The areas where the provider should make improvement are:

  • Review systems for documenting safety alerts to ensure they have been reviewed and acted on.
  • Maintain accurate records for monitoring the cleaning of clinical equipment.
  • Ensure immunisation records are maintained for appropriate staff.
  • Review the contact list in the business continuity plan to ensure it is accurate and up to date.
  • Ensure the window in the health care assistants room is covered when in use to promote privacy for patients.
  • In the absence of a hearing loop, review and identify how patients with a hearing impairment may be supported.
  • Ensure information is visibly displayed to raise patient awareness of the complaints system and introduce a system for recording verbal complaints so that learning may be gained from them.
  • Review and identify ways in which patient involvement in the practice may be improved.

Professor Steve Field (CBE FRCP FFPH FRCGP) 

Chief Inspector of General Practice

26 January 2016

During a routine inspection

Letter from the Chief Inspector of General Practice

We carried out an announced comprehensive inspection at Dr Abdul Naeem’s surgery on 26 January 2016. Overall the practice is rated as requires improvement.
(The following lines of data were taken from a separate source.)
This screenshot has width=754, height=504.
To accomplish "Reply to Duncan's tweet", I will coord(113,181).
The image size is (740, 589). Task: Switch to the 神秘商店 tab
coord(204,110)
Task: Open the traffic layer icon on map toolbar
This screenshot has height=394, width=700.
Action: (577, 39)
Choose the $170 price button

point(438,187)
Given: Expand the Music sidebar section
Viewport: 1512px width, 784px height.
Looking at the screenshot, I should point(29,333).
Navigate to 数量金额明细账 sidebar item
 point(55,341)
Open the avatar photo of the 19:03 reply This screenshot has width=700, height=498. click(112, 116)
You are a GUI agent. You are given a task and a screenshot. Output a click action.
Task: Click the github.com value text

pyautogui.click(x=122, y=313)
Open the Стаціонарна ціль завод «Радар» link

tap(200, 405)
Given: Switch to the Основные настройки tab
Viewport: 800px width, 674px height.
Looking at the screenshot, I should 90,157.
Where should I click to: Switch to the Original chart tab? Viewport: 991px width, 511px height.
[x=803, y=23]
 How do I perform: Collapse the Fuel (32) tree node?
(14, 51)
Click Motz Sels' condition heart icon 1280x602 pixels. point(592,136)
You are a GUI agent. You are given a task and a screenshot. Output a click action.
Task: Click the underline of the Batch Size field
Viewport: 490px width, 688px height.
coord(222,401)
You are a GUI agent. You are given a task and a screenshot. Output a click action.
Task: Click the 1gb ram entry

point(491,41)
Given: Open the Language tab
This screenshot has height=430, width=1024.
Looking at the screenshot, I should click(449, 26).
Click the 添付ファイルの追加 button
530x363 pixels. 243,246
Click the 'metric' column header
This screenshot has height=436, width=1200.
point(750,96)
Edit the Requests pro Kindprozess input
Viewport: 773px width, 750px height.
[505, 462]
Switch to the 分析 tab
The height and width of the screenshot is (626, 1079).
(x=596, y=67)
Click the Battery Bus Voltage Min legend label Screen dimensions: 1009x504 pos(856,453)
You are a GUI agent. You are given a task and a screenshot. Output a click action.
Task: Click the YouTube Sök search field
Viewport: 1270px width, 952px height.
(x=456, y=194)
Our key findings across all the areas we inspected were as follows

  • There was an open and transparent approach to safety and an effective system in place for reporting and recording significant events.
  • Risks to patients were assessed and well managed.
  • Staff assessed patients’ needs and delivered care in line with current evidence based guidance. Staff had the skills, knowledge and experience to deliver effective care and treatment.
  • Patients said they were treated with compassion, dignity and respect and they were involved in their care and decisions about their treatment.
  • Information about services and how to complain was available and easy to understand.
  • Patients said they found it easy to make an appointment and urgent appointments available the same day.
  • Results from the national GP patient survey published in January 2016 showed that patient’s responded positively regarding access to care and treatment.
  • There was a clear leadership structure and staff felt supported by management. The practice proactively sought feedback from staff and patients, which it acted on.
  • The provider was aware of and complied with the requirements of the Duty of Candour.
  • The practice carried out regular medicines audits, with the support of the local CCG pharmacy teams, to ensure prescribing was in line with best practice guidelines for safe prescribing. However there was no audit plan in place for continuous monitoring of quality of services.
  • There were uncollected prescriptions; some were nearly two months old. This meant that insufficient safeguards were in place to ensure that patients always received medicines in a timely way.
  • The performance indicators for the management of diabetes, hypertension and mental health were lower than the national average.

The areas where the provider must make improvement are:

  • Ensure effective systems are developed and implemented in order to assess, monitor, and improve outcomes for patients and the quality of services provided.

The areas where the provider should make improvement are:

  • Consider improving the process for the review of uncollected prescriptions.